### Problem requirements
Please copy every line of text in the items below verbatim, and leave the pictures out of your answer.
━━━ Supplied material
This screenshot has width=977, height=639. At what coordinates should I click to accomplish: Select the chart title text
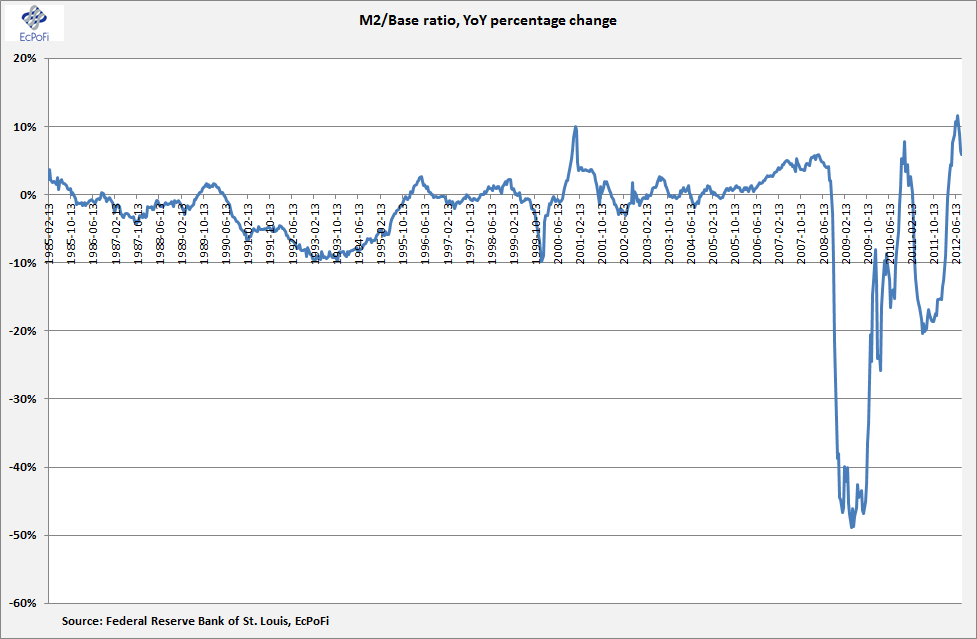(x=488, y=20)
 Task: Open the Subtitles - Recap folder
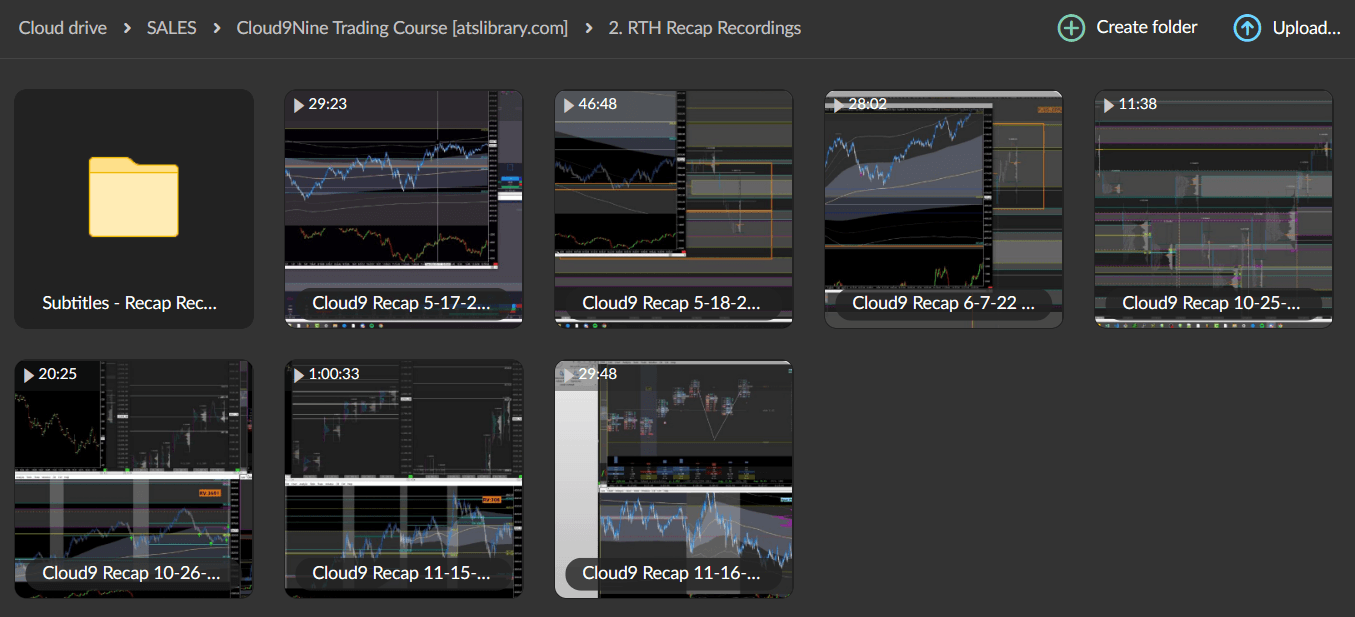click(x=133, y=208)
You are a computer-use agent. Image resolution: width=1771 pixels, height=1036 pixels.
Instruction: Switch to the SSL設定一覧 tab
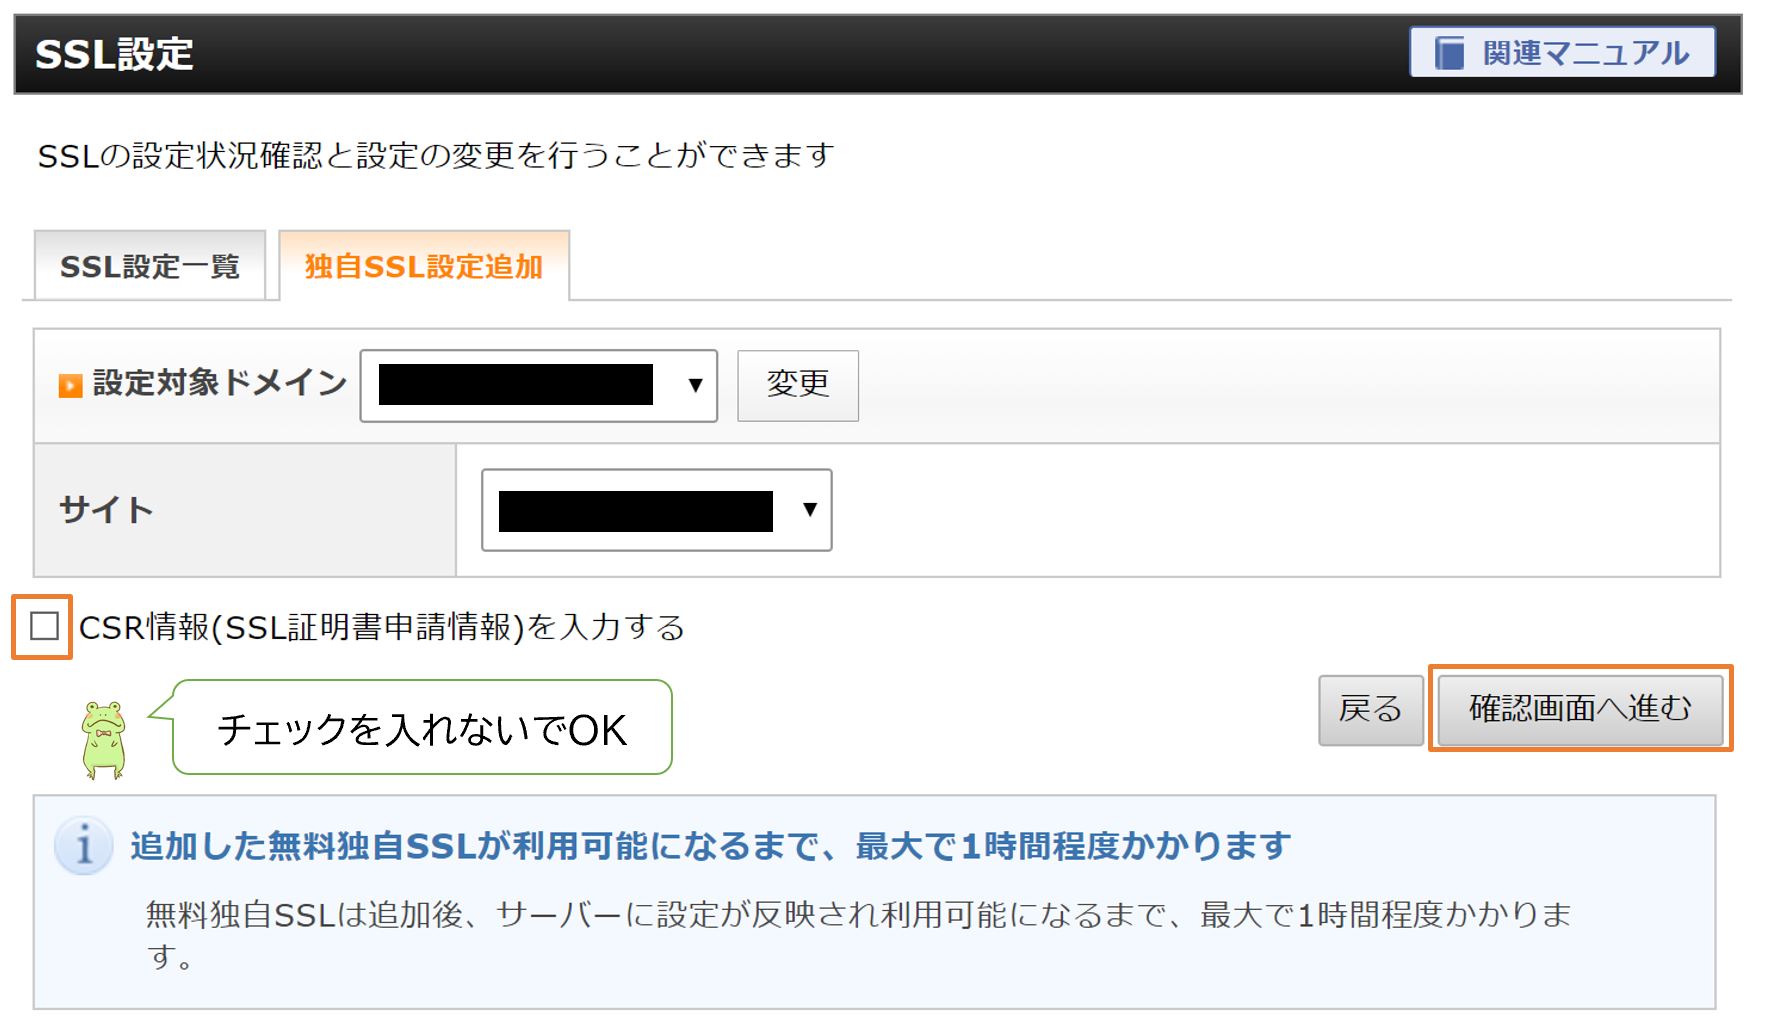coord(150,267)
━━━━━━
### Exercise response
This screenshot has width=977, height=639. At what coordinates should I click to accomplish: Select the chart title text
(x=488, y=20)
 Task: Open the Subtitles - Recap folder
click(x=133, y=208)
You are a computer-use agent. Image resolution: width=1771 pixels, height=1036 pixels.
Instruction: Switch to the SSL設定一覧 tab
coord(150,267)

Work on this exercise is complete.